Return everything from the line containing "The image size" down to the line containing "status-bar: 18:53 is", unchanged and with both of those lines included.

* **EXTRACTED RECORDS**:
------------------------------

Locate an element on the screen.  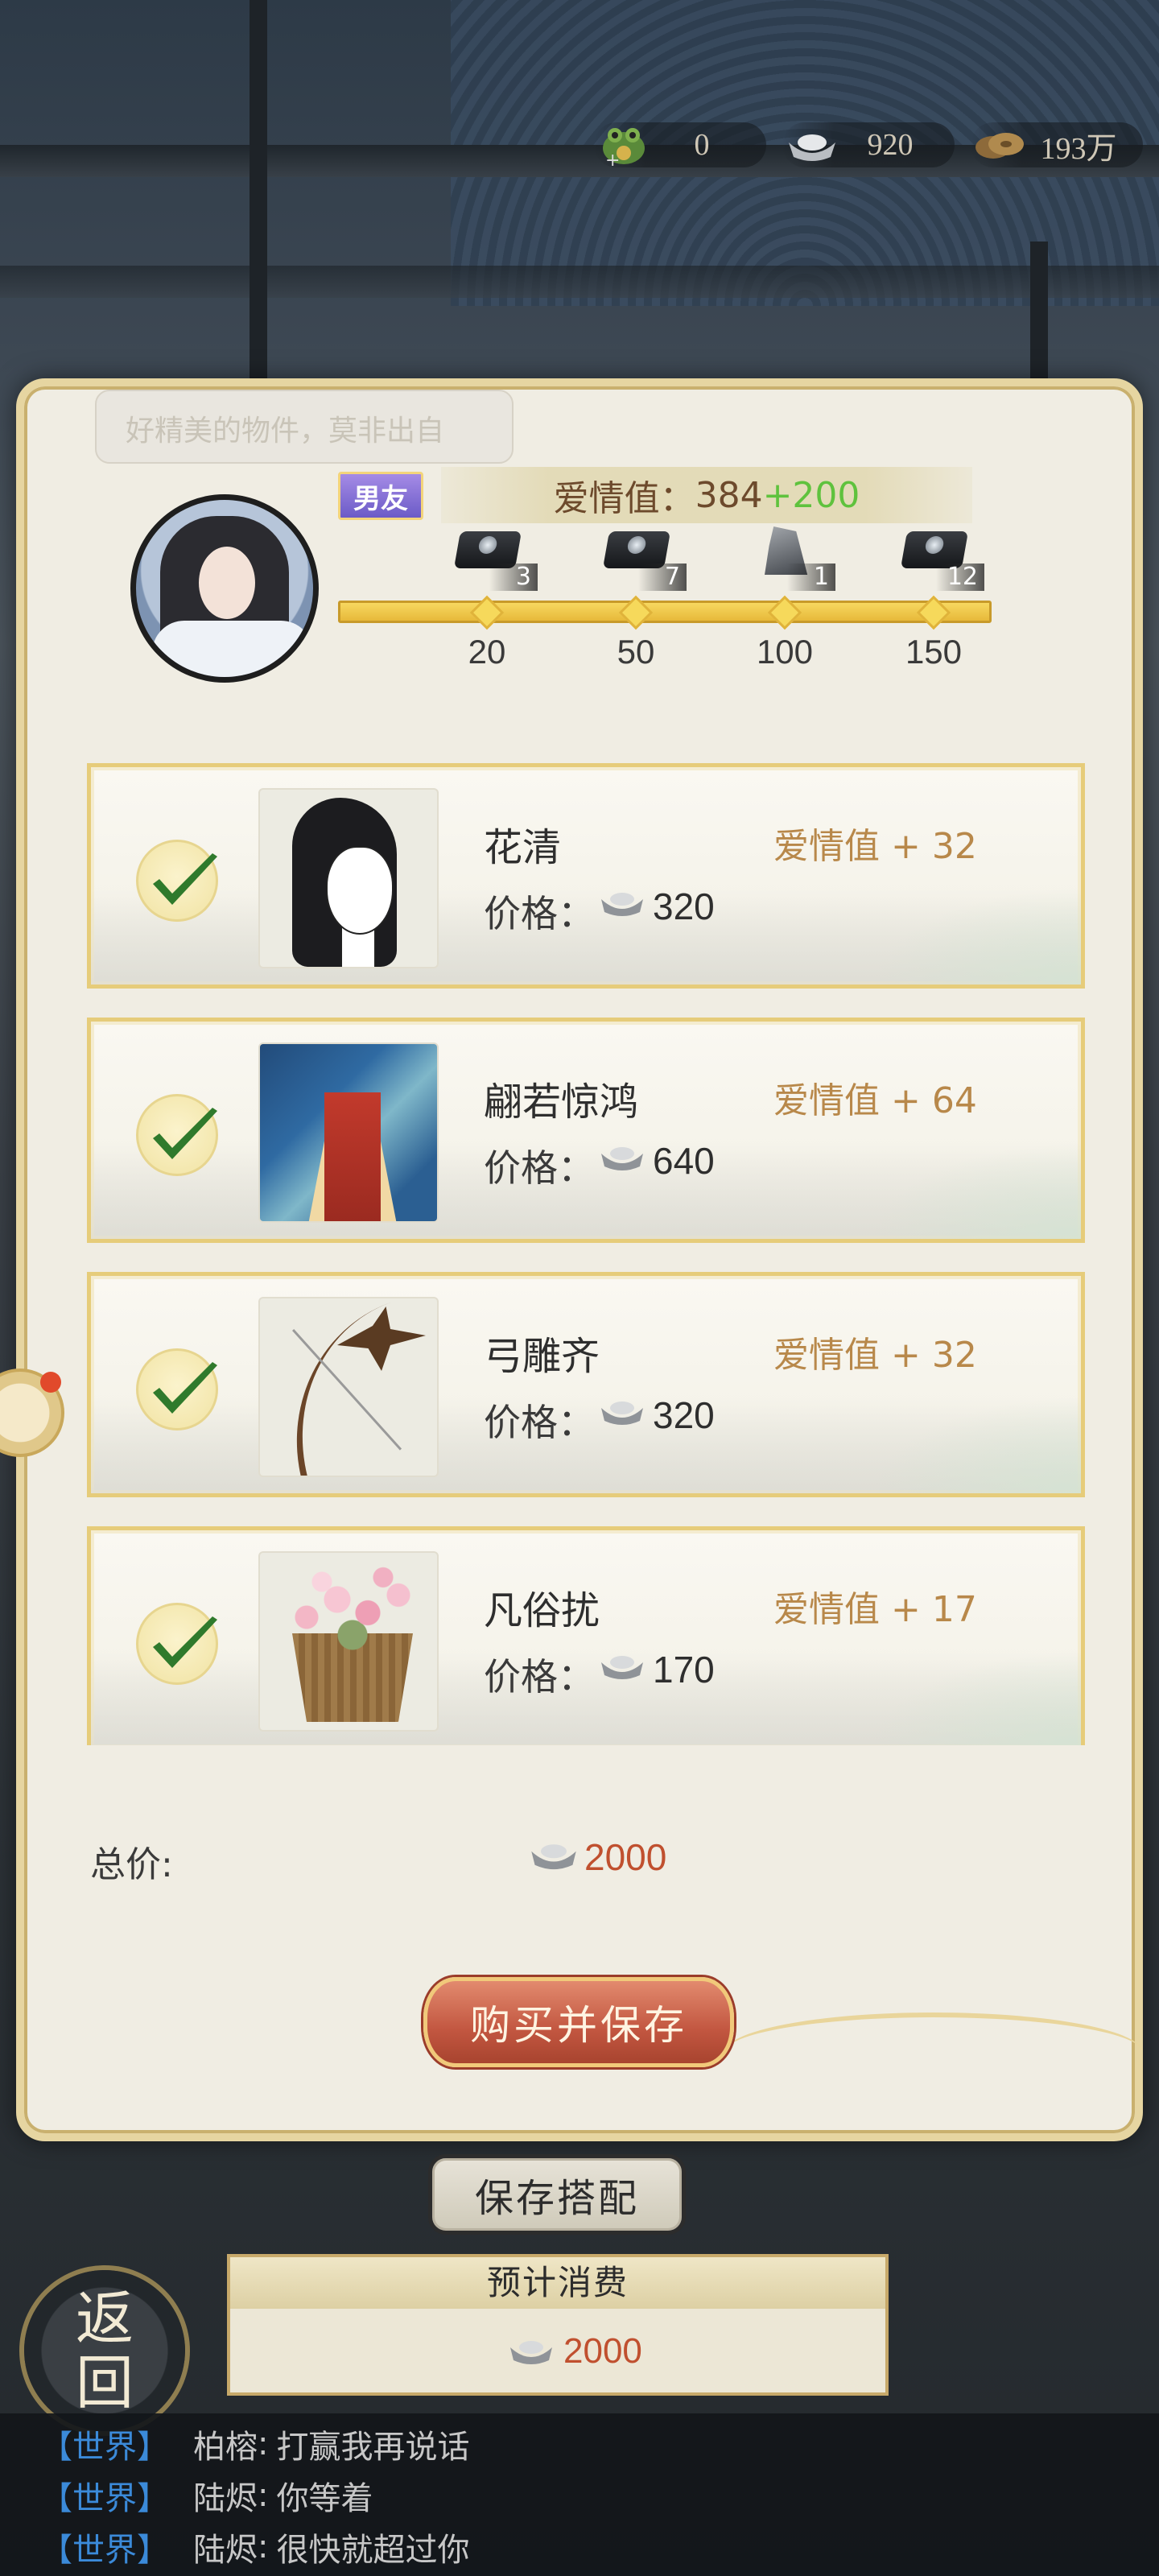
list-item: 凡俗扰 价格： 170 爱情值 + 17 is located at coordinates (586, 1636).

------------------------------

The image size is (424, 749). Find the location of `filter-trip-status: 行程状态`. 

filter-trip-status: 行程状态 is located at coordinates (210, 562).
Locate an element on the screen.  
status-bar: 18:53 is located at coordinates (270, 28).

------------------------------

* **ANSWER TO THIS EXERCISE**:
The image size is (424, 749). Find the location of `filter-trip-status: 行程状态`. 

filter-trip-status: 行程状态 is located at coordinates (210, 562).
Locate an element on the screen.  
status-bar: 18:53 is located at coordinates (270, 28).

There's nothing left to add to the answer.